Problem description:
In the records, starting at the line that contains "You are a computer-use agent." and continuing through the last line, replace "Configure" with "Edit" and write out only those lines, leaving the pictures out and all other text unchanged.

>> Start Material for the task

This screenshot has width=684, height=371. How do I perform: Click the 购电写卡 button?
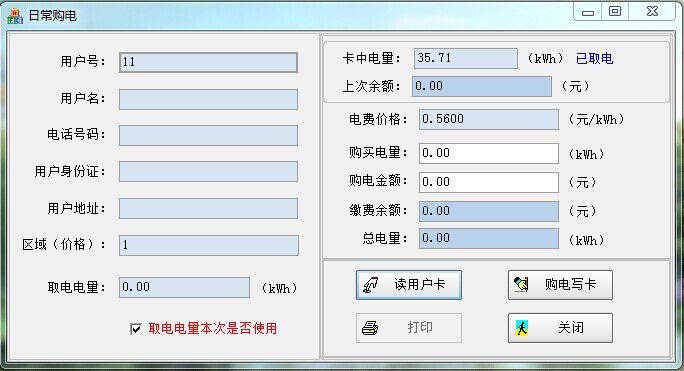[x=560, y=285]
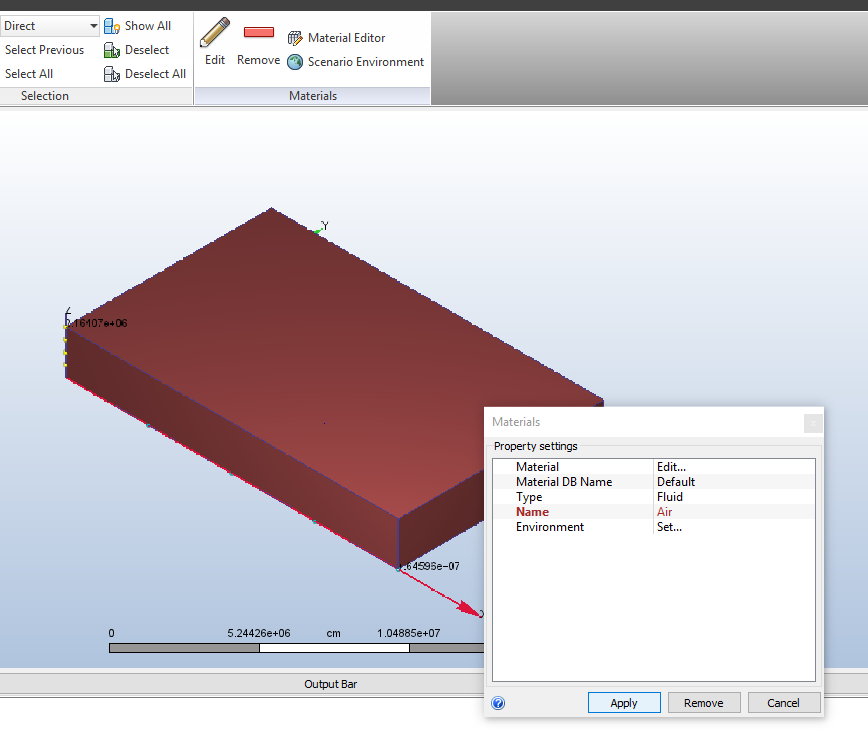Click the Output Bar panel header
Image resolution: width=868 pixels, height=746 pixels.
click(x=330, y=684)
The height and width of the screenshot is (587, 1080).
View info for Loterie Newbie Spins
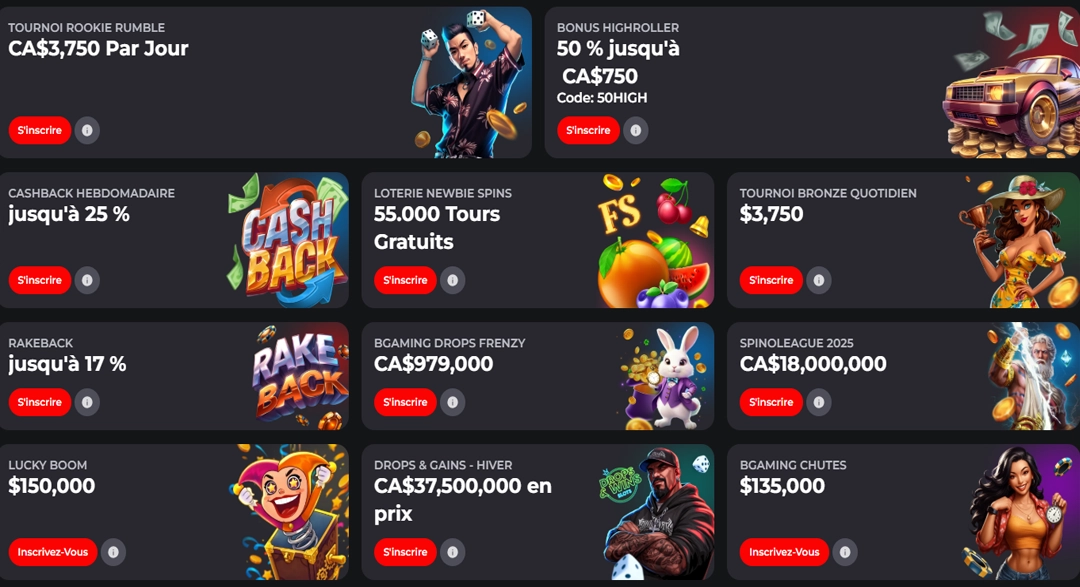tap(453, 280)
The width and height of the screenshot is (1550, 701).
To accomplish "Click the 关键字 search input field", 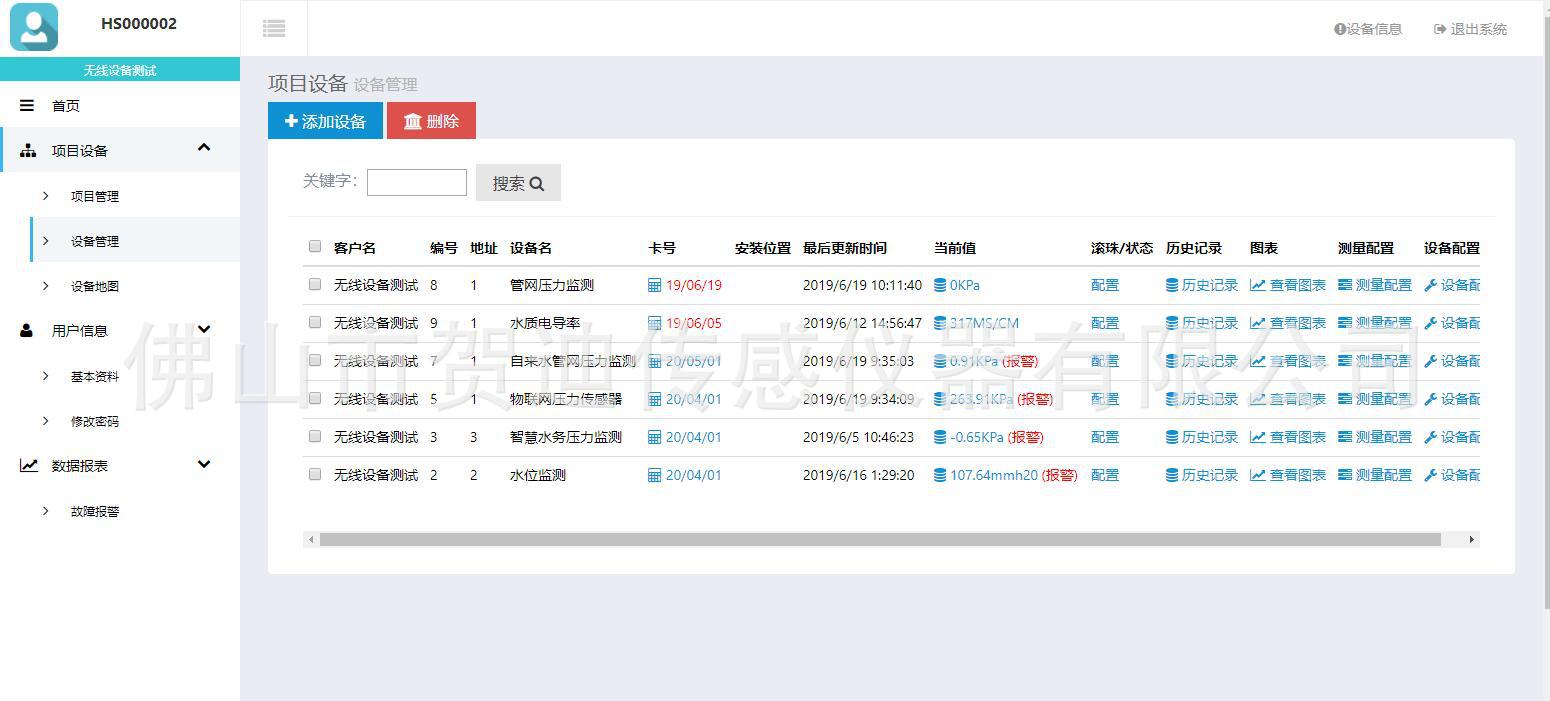I will click(x=416, y=182).
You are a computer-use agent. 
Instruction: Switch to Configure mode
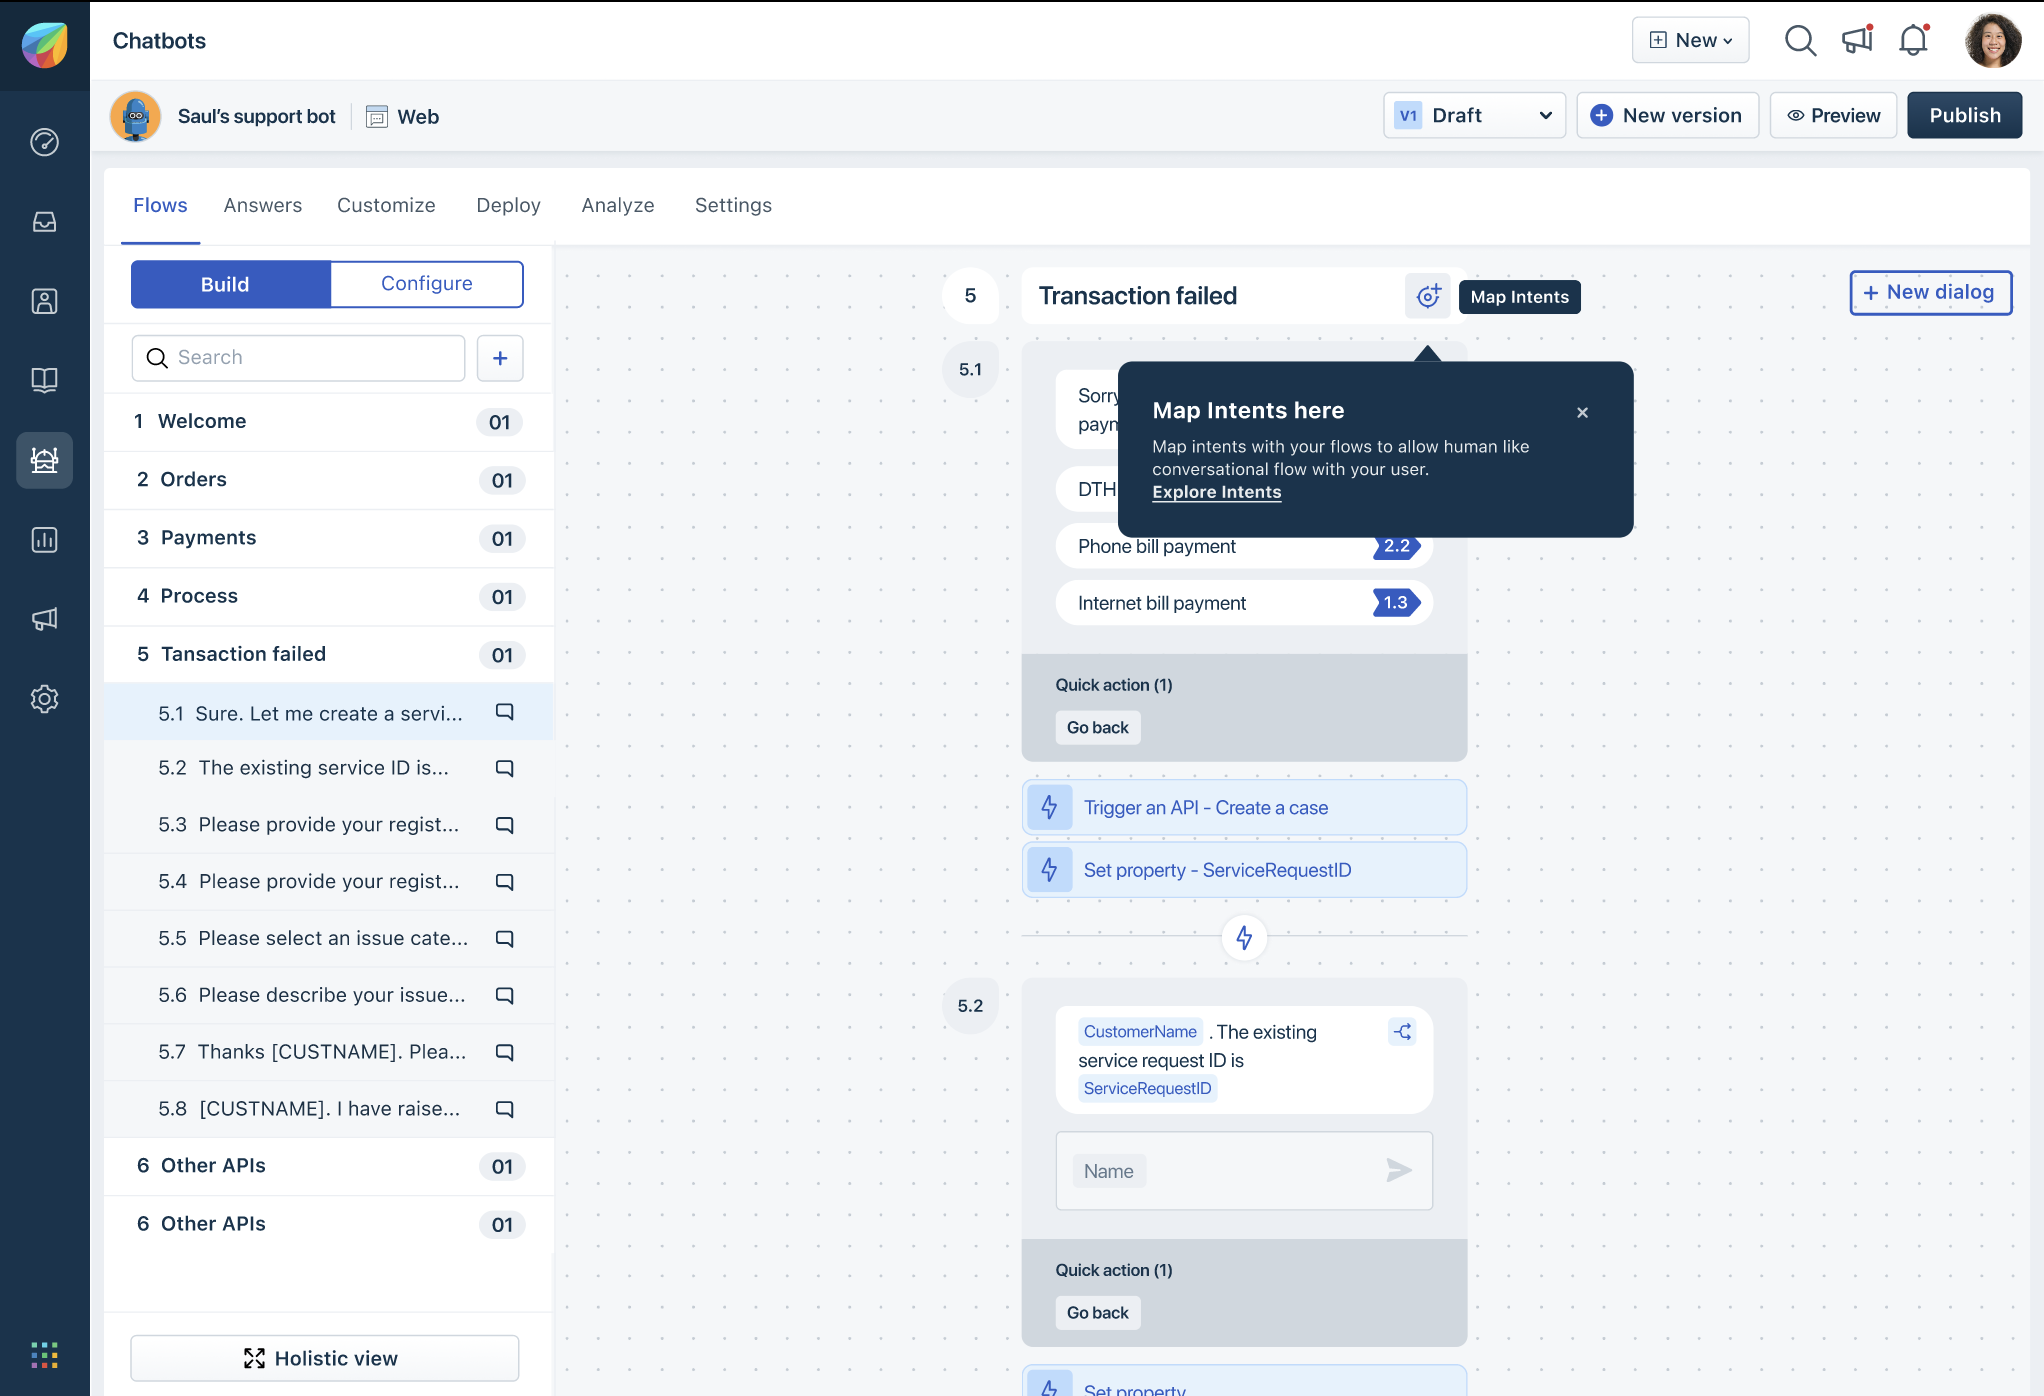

>> End Material for the task

Exercise answer:
You are a computer-use agent. 
Instruction: Switch to Edit mode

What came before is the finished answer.